Writing

Feed Software, technology, sysadmin war stories, and more.

Monday, July 23, 2012

"Kicking over" and "ghosting over" customer drives

Once you see the same problem happen a few times, you should start thinking of things that can be done to make it disappear. If there are a lot of problems, you might have to handle some later than others, but you don't just ignore it. Problems where people can mess up and make mistakes which affect customers are particularly bad. Technology should be used to help them out.

I can't remember how many times a customer's drive was "kicked over". The fact I have for a name for it should tell you something, just like the whole "stabbed it" thing. "Kicking over" refers to the installation process, or "kickstart", running on a drive which already has data on it! Installations tended to be an automatic process beyond the point of choosing a flavor of Linux. They'd pick RHEL 2.1 or 3 or whatever and off it would go.

Here's where things got messy. Sometimes, a machine would become compromised at the root level and would need to be reinstalled by policy. The usual approach here was that a fresh disk would be mounted and set up with the same OS, and then the old disk would be mounted somewhere -- preferably nosuid, noexec, naturally. The customer would have two weeks to migrate their stuff across, at which point the old disk would be removed (or they could keep it and start paying for it as an additional drive).

Most of the time, this worked fine. Naturally, we never heard about the ones which worked properly. Being in support, we had to find out and then deal with the ones where it went horribly wrong. What would usually happen is that someone would forget to disconnect the existing drive (you know, the one with all of their data on it), and would start the kickstart process. It would then proceed to re-partition the drive and make fresh filesystems, thus totally destroying anything which had been on it before.

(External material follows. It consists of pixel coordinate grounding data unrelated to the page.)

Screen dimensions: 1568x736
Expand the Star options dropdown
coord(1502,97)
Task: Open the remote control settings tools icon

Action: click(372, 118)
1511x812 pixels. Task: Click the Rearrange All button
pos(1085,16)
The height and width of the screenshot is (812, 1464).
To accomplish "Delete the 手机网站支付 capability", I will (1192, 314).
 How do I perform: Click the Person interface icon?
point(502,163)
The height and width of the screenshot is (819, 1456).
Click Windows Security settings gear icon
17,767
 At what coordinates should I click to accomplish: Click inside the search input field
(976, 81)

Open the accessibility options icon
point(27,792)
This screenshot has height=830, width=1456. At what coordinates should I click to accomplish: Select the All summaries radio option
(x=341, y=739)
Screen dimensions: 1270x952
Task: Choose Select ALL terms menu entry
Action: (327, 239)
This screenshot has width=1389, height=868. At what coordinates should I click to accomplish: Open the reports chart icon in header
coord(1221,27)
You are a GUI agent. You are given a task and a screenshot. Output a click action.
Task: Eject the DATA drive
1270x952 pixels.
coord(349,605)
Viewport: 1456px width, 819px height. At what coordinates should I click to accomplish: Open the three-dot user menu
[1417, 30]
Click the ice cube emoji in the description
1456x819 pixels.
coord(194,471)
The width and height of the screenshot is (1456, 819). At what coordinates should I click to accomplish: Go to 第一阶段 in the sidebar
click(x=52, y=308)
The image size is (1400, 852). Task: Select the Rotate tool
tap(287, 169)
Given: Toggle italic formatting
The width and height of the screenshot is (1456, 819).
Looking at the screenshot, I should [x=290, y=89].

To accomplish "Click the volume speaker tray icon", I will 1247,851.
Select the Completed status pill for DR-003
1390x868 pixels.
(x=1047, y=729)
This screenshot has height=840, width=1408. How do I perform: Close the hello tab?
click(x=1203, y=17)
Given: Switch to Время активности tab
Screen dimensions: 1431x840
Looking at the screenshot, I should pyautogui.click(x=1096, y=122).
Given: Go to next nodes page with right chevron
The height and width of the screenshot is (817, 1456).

After seeing this happen a couple of times with the predictable and understandable outrage from flummoxed customers, I came up with something which could be done about it. It's automated software which is screwing up these disks, so let's teach it how to be smarter. All you have to do is write your installer so that it looks for a magic signature on the disk which says "I have been blessed for an install". This signature would be written somewhere that would be erased by any sort of "real use" - probably in the partition table space.

If someone happened to initiate a kickstart with a "used" drive in the system, the installer would detect the lack of the magic signature and would fail. This would give the human a chance to count their lucky stars and set things right before trying again.

Obviously then there is the question of how do you bless a disk? That's relatively simple. Just have a machine which does nothing but that and which lives in a special place. If you're touching that machine, you know you are deliberately blowing away data. Maybe that machine would live back in the Inventory cage where the data center guys typically never tread.

Assuming you've taken my earlier advice and instituted a disk testing regiment for any recycled hardware, then it's even easier. At the end of the testing, just write the magic signature to it and call it done. It wouldn't require any more work on the part of the people involved.

You could actually do this without having any of the workers change their behavior. First, you make the disk tester start blessing disks when it's done with them. Then, later, you make your kickstart/installer look for that signature and throw an error if it isn't there. Then you just let the process run by itself.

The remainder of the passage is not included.